Cuckoo's Nest Comes to Cork - My Family Travels

One night, I was in Cork City picking up a friend from work.  Her boyfriend was telling me about The Everyman Palace, the theatre across from her office.

One night, I was in Cork City picking up a friend from work.  Her boyfriend was telling me about The Everyman Palace, the theatre across from her office.  I had never heard of it and never really been to that side of town to have seen it before, but I made a note of it.  Then, just a few days later, I found a flyer for "One Flew Over the Cuckoo's Nest." The lonely picture of McMurphy with his basketball — so naive of what he was getting himself into — instantly reminded me of Senior year of high school when I first read the book.  Of course, The Everyman Palace was right there on the flyer too, so I took it as a sign that I needed to check it out. 

Now I've never been a big fan of theatre, well, except maybe once when I was in a "Rumpelstiltskin" play in the third grade, but besides that, I had nothing to do with drama class. I had always assumed that plays were expensive and not worth my time, but with a student rate of only €7, (€27 regular price) I figured it was a bargain and maybe cheaper than going to see any of the crap-tastic movies that are out now.

The theatre itself has a Victorian theme and, although it seems small, from the ground seats, it offers a very intimate experience; with balcony seats included, there is room for 650 people. The auditorium was so classy-looking that I thought that they seriously must have made a mistake when only charging me €7. But we looked around and there we plenty of other student-aged people clad in wrinkly khakis and funky hair colors.  Among the UCC bunch there were families with kids old enough to realize when the actors said a bad word or two, middle-aged women on a night out, and plenty of couples trying a different type of date night.

Along with the price, the actual content played a big part in getting me and my boyfriend into a theatre. The play was performed by The Keegan Theatre, an American group that travels to Ireland every year to perform one American play; then performs an Irish play back in the States.  This year's choice for Ireland was sure to lure me in; I didn't even realize that Kesey's book was a play!  I think we saw the movie one day in English class, after we finished discussing every single theme that Kesey addressed in the book. Besides our class becoming obsessed with anything from the 60's, our local die-hard Laker's fan, Jack Nicholson, was star of the film. Compared to reading "Hamlet" for a month, this was the highlight of our class and probably the only part of high school I actually remember.

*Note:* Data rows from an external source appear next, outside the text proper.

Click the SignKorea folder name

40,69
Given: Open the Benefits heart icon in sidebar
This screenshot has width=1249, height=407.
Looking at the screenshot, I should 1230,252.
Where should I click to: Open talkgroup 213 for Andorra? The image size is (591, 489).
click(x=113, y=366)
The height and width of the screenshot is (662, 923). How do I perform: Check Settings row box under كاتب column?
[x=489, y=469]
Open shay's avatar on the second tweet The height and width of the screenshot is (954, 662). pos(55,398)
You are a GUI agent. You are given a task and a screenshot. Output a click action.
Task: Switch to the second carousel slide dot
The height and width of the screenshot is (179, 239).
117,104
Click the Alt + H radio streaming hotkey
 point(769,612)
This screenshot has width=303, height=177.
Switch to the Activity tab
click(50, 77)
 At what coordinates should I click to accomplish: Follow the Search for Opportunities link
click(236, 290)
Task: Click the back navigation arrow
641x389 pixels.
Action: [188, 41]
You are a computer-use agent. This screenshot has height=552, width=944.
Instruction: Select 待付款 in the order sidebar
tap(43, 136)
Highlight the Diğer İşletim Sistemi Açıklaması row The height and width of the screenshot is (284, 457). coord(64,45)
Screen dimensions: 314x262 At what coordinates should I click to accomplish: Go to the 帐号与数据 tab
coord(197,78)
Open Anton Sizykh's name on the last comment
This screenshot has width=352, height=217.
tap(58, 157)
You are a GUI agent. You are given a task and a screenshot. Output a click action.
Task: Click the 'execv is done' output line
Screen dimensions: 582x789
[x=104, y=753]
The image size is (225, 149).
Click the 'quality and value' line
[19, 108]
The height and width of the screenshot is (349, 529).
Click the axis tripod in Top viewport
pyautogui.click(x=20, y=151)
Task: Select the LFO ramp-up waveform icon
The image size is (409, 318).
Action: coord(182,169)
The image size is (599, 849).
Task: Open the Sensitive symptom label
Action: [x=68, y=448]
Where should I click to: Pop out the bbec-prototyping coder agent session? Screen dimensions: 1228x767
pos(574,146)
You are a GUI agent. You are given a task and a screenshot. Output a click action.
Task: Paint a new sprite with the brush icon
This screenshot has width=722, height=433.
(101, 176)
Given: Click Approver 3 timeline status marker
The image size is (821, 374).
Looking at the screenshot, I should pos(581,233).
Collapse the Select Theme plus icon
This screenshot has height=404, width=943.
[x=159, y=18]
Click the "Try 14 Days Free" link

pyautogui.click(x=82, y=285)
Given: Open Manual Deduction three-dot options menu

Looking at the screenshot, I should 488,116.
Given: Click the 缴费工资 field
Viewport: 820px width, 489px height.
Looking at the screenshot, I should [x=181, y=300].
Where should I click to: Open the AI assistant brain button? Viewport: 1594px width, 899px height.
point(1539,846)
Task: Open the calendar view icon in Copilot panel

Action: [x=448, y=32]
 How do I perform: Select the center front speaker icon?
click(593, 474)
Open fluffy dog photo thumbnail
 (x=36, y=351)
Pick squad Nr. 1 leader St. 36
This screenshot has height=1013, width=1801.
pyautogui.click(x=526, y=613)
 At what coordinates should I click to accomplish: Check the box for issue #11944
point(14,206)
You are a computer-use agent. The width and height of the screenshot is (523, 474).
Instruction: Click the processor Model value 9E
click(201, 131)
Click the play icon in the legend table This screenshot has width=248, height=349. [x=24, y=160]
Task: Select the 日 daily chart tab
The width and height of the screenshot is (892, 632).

Ready to judge this performance based on both the book and the movie, I ended up forgetting everything about what I already knew and enjoying the play. Within the first scene I had already forgotten how everything was going to pan out because I was so entrapped with who was who and what was going to happen next.

Nurse Ratchet was just as evil as ever. The whole night I kept thinking about how she reminded me of my previous manager at the shoe shop that I worked in back in Dublin.  (So glad I never have to see her again!)  The actor who played the Chief was brilliant.  They managed to find a way to keep his small conversations with his Papa, which helped wrap up all of Kesey's main themes.  His role did not, however, overshadow McMurphy's loud performance. He was getting every last nerve of Nurse Ratshet while still giving courage to the rest of the patients.

Overall, the play was a lot better than I had expected.  It made me want to reread the novel and maybe even check out the film just one more time. Either way, I can tell that this one was good. It was definitely better than eating stale popcorn and having surround sound in a dark stadium seated chair while watching the same thing that a billion other people around the globe have already seen.

Now, I'm not saying thatI've destroyed my DVD collection to devote my life to the theatre. I will admit that I'm still in love with movies, especially since the Cork Film Festival is on next week and it's making me want to revive my Netflix account already. But, at least now I know what else is out there, so I might plan my weekend around what the theatre has to offer instead of instantly resorting to the movies, where the gossip behind the scenes is more entertaining most of the time anyway.